Key Takeaways
- The breach targeted a newly created market for USDC Coin on the Arbitrum network.
- Radiant Capital has confirmed the suspension of lending and borrowing markets on Arbitrum.
Radiant Capital, a decentralized finance (DeFi) platform, recently fell victim to a flash loan attack, resulting in a loss of 1,900 ETH, approximately $4.5 million. The exploit targeted a newly created market for USDC Coin (USDC) on the Arbitrum network, prompting Radiant Capital to temporarily suspend its lending and borrowing markets.
A flash loan attack is a type of exploit where a malicious actor takes advantage of the features of flash loans to manipulate markets or exploit vulnerabilities in smart contracts. Flash loans are a type of uncollateralized loan offered by some DeFi platforms that allows users to borrow assets without providing any collateral, as long as the borrowed amount is returned within the same transaction.

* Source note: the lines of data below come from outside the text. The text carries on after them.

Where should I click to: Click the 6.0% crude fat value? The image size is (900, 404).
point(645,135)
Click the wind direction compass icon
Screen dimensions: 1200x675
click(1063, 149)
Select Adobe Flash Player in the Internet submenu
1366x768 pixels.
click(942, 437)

Blockchain security firm PeckShield Inc. identified the attack, leveraging a known rounding issue in the current Compound/Aave codebase. The vulnerability was exploited within six seconds of the activation of the new market, a common occurrence in similar lending market exploits.
Radiant Capital acknowledged the issue on social media, confirming the suspension of lending and borrowing markets on Arbitrum. The Radiant DAO Council initiated this move to conduct a thorough investigation, collaborating with its developers and the broader cybersecurity community to validate the reported exploit.
Beosin, another blockchain security firm, characterized the attack as a flash loan exploit. The assailant capitalized on a “rounding issue” in the codebase, leading to a cumulative precision error. This error allowed for repeated deposit() and withdraw() operations, ultimately enabling the attacker to profit.
Arbiscanner, an Arbitrum block explorer, confirmed the exploiter successfully withdrew $4.5 million in Ether from Radiant Capital. Despite the significant loss, Radiant Capital assured its investors that no additional funds were currently at risk. The platform committed to delivering a comprehensive postmortem on the incident and pledged to resume normal operations following the completion of the investigation.
This security incident follows a broader trend in DeFi-related attacks, further underscored by the breach experienced by Orbit Chain’s bridging service, Orbit Bridge, resulting in a total loss of $82 million on December 31.
As the cryptocurrency industry grapples with mounting security challenges, reports reveal cumulative losses of $1.5 billion from hacks and scams until September 2023.